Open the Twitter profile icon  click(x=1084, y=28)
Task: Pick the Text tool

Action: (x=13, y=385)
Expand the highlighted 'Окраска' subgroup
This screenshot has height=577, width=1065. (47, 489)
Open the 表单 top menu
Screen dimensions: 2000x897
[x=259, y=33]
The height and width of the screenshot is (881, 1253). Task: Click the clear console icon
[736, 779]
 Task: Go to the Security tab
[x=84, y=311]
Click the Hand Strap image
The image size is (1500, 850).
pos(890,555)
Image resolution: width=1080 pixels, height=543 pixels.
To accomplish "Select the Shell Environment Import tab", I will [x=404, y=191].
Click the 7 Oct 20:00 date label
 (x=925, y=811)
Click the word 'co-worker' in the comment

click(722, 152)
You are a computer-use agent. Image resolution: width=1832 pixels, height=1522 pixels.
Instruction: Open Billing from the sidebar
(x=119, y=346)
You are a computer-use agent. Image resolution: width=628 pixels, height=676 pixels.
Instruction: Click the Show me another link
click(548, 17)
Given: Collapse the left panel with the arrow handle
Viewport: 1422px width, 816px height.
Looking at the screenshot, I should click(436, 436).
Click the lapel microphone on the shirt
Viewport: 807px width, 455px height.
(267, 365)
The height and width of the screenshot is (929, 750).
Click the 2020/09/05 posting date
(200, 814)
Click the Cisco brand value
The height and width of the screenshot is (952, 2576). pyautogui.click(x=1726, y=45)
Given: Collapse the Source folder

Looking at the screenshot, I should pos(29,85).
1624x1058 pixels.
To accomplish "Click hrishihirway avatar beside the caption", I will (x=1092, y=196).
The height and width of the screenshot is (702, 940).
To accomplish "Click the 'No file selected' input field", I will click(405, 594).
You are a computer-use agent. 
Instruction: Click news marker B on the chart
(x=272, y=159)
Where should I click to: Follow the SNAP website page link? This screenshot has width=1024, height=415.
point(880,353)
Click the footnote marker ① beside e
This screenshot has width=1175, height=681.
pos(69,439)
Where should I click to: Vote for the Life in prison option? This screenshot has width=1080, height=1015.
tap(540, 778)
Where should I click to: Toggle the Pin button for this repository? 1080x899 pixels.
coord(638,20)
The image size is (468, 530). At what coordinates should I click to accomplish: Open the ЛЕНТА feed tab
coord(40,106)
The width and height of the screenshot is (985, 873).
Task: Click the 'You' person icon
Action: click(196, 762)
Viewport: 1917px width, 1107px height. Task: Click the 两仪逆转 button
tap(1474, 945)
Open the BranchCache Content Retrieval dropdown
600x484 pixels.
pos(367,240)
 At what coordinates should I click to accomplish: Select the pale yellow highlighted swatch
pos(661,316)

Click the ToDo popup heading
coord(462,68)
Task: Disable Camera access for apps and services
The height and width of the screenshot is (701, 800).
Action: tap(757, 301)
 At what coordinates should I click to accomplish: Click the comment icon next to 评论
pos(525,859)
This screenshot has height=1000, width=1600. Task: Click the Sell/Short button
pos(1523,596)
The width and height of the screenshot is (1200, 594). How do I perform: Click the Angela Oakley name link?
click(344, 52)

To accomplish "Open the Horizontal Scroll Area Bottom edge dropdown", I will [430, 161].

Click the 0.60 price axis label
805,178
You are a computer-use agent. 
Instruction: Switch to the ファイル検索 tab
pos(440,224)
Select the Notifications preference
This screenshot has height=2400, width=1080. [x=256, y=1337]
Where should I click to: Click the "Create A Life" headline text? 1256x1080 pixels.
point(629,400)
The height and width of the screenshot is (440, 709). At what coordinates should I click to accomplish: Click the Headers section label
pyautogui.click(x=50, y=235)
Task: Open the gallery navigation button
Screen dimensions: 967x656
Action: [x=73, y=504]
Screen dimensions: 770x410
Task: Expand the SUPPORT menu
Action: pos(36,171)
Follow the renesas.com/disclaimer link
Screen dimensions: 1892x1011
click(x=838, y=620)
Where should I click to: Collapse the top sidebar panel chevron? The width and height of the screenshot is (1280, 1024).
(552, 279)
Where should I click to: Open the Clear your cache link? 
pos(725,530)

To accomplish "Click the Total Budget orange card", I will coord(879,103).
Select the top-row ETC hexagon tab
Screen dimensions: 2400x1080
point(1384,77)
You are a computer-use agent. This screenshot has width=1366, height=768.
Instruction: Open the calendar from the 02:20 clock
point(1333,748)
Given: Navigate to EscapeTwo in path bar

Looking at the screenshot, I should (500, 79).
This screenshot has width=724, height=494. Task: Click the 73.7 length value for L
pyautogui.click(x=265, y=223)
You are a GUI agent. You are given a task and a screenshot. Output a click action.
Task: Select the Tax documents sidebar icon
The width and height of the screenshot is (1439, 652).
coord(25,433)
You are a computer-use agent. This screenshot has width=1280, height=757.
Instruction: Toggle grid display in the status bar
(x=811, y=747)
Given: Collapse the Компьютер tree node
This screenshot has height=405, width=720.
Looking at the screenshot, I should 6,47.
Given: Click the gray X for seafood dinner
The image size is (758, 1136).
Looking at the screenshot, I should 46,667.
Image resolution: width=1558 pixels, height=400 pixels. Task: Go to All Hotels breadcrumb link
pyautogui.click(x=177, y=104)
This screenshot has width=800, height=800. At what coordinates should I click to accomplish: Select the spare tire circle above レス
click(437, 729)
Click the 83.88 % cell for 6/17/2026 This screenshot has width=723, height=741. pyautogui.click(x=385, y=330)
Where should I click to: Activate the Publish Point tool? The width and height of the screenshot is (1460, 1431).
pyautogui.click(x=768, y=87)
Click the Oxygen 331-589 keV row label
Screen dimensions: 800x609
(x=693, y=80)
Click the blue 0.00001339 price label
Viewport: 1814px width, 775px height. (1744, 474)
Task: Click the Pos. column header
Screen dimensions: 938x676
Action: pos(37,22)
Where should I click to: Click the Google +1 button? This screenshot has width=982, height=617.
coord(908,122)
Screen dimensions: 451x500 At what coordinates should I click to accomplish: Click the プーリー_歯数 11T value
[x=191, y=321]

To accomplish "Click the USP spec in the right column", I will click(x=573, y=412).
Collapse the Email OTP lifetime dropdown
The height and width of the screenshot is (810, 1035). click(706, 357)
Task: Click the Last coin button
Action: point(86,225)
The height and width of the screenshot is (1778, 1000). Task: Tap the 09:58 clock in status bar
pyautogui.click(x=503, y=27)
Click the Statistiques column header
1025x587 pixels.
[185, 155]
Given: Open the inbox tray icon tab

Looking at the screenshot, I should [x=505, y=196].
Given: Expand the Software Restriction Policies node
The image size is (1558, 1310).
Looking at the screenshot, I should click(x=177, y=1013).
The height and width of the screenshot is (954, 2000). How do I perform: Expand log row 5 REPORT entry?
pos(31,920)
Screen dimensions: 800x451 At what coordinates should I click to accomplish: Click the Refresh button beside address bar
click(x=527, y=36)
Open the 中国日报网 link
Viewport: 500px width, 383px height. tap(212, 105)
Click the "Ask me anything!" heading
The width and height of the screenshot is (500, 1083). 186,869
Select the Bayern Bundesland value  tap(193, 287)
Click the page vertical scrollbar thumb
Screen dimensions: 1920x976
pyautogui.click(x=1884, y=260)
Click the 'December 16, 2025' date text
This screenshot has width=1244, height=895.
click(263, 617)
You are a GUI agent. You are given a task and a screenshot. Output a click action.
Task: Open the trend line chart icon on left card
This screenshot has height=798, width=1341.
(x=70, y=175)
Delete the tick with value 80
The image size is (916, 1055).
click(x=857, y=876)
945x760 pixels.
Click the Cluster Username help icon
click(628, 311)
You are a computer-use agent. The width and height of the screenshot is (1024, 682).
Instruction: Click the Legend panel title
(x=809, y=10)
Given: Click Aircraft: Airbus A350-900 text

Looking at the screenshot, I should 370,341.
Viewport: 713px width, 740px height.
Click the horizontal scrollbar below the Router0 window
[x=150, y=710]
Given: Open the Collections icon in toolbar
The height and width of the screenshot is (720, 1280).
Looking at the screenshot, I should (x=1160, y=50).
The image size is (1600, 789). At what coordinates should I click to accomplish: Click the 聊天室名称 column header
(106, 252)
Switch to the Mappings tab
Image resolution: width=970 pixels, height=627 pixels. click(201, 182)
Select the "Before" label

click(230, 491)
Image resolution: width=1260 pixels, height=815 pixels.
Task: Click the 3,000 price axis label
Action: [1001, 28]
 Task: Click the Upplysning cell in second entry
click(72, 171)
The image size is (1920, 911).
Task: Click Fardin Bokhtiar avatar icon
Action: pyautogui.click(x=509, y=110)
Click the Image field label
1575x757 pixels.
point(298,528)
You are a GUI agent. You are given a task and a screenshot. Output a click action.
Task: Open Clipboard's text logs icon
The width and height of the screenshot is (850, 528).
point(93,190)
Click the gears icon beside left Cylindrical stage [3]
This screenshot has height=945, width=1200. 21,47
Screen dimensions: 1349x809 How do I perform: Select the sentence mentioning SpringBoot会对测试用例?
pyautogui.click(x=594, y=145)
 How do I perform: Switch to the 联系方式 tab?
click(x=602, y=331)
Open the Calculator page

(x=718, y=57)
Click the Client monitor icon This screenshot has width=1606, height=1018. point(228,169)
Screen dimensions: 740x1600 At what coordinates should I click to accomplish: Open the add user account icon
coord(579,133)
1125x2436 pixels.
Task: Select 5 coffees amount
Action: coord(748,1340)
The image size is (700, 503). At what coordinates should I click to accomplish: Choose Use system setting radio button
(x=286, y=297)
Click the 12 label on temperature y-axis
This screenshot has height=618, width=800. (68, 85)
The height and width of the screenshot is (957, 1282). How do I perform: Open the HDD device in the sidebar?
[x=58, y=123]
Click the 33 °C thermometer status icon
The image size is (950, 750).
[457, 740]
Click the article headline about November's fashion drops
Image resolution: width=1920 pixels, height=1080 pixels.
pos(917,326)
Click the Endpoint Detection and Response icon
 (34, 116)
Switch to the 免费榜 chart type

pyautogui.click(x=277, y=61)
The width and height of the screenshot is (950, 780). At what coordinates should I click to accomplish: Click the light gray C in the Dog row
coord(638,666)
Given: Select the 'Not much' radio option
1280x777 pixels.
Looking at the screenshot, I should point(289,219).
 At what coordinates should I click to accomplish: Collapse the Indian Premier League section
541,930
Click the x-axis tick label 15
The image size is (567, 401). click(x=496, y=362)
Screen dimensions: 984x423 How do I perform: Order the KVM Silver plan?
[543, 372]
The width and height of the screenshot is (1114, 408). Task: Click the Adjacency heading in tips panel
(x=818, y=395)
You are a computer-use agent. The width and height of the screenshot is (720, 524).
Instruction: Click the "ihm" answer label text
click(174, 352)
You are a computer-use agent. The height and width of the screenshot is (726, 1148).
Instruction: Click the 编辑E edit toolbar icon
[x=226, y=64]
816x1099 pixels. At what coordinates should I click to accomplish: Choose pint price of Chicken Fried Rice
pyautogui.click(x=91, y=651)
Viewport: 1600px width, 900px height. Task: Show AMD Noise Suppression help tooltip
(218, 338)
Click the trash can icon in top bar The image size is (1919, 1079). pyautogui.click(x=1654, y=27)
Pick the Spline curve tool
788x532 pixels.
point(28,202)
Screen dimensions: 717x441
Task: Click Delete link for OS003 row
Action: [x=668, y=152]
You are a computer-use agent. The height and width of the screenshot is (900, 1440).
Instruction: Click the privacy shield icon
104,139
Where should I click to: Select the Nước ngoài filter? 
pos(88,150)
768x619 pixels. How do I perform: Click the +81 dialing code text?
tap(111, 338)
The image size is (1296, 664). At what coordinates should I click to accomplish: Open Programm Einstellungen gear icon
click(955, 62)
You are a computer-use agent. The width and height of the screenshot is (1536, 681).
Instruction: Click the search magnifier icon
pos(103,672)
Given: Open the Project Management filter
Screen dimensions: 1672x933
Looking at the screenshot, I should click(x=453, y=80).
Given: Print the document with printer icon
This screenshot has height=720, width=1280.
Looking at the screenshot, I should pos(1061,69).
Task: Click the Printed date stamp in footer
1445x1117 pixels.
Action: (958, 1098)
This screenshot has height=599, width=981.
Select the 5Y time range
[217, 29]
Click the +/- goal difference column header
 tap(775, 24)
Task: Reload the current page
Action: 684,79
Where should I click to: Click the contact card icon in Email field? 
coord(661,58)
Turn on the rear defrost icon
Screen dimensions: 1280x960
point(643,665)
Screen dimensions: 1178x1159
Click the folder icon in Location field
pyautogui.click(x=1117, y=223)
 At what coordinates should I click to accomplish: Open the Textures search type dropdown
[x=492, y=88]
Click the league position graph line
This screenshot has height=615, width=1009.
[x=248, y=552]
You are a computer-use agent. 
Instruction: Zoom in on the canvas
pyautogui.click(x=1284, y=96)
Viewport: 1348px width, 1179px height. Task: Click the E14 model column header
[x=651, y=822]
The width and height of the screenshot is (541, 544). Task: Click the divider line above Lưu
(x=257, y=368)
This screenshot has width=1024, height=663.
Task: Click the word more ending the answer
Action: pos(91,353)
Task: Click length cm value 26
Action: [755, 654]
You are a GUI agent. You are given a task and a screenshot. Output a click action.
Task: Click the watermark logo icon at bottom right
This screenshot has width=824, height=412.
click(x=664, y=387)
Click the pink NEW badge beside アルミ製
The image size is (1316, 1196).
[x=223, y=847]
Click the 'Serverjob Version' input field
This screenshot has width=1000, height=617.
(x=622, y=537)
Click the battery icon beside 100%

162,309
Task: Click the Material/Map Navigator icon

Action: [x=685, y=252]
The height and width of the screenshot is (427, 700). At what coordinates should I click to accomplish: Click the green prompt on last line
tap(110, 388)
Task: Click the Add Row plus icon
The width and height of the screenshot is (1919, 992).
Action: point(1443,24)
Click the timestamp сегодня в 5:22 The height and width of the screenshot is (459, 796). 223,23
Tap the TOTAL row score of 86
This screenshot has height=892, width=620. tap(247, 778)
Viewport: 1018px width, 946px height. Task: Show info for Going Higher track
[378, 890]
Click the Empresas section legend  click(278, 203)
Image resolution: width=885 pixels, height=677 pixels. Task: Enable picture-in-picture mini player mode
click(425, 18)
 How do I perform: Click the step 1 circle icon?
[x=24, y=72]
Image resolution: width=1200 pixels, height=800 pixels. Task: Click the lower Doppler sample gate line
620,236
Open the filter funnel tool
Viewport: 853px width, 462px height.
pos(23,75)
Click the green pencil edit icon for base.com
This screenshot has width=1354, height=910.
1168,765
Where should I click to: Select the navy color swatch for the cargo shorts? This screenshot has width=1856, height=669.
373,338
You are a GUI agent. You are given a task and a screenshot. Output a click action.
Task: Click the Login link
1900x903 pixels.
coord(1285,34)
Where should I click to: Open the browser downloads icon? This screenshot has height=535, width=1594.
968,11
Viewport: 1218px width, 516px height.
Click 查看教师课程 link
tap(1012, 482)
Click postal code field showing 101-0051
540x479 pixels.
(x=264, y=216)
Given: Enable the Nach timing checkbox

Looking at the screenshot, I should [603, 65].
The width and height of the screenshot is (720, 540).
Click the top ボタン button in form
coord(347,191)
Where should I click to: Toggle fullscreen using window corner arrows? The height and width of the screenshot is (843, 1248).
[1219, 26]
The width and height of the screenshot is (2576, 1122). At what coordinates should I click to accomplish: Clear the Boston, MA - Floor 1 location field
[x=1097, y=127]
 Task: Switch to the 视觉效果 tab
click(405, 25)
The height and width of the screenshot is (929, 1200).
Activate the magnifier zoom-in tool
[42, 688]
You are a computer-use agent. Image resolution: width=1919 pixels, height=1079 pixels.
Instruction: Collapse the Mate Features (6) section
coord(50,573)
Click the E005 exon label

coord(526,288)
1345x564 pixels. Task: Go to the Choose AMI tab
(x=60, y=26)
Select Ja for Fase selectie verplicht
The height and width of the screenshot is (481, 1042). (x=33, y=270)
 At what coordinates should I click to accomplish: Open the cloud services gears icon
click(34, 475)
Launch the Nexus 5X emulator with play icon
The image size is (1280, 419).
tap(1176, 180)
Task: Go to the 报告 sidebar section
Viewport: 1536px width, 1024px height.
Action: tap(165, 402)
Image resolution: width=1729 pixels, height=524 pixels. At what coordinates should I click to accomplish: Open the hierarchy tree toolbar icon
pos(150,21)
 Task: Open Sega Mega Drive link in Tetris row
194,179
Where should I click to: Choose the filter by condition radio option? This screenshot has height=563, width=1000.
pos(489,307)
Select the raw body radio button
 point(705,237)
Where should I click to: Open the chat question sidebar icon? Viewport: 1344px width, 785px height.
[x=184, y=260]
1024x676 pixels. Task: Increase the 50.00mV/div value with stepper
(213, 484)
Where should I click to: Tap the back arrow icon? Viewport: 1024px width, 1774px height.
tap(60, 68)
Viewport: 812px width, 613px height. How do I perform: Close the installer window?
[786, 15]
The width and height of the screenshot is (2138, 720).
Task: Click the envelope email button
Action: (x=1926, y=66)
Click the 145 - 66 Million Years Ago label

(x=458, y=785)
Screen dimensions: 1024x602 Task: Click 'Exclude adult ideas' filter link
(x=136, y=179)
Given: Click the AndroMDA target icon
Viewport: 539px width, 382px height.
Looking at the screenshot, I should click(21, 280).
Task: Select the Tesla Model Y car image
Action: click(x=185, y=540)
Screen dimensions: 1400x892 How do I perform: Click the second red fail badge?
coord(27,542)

.....

> _TASK OBJECTIVE_
Quote exactly the stretch of lines above that starts at the first one and ends at the line with "The height and width of the screenshot is (702, 940).", and nothing beyond it.

> _SOLUTION FOR THIS PROBLEM_
Open the Twitter profile icon  click(x=1084, y=28)
Task: Pick the Text tool

Action: (x=13, y=385)
Expand the highlighted 'Окраска' subgroup
This screenshot has height=577, width=1065. (47, 489)
Open the 表单 top menu
Screen dimensions: 2000x897
[x=259, y=33]
The height and width of the screenshot is (881, 1253). Task: Click the clear console icon
[736, 779]
 Task: Go to the Security tab
[x=84, y=311]
Click the Hand Strap image
The image size is (1500, 850).
pos(890,555)
Image resolution: width=1080 pixels, height=543 pixels.
To accomplish "Select the Shell Environment Import tab", I will [x=404, y=191].
Click the 7 Oct 20:00 date label
 (x=925, y=811)
Click the word 'co-worker' in the comment

click(722, 152)
You are a computer-use agent. Image resolution: width=1832 pixels, height=1522 pixels.
Instruction: Open Billing from the sidebar
(x=119, y=346)
You are a computer-use agent. Image resolution: width=628 pixels, height=676 pixels.
Instruction: Click the Show me another link
click(548, 17)
Given: Collapse the left panel with the arrow handle
Viewport: 1422px width, 816px height.
Looking at the screenshot, I should click(436, 436).
Click the lapel microphone on the shirt
Viewport: 807px width, 455px height.
(267, 365)
The height and width of the screenshot is (929, 750).
Click the 2020/09/05 posting date
(200, 814)
Click the Cisco brand value
The height and width of the screenshot is (952, 2576). pyautogui.click(x=1726, y=45)
Given: Collapse the Source folder

Looking at the screenshot, I should pos(29,85).
1624x1058 pixels.
To accomplish "Click hrishihirway avatar beside the caption", I will (x=1092, y=196).
The height and width of the screenshot is (702, 940).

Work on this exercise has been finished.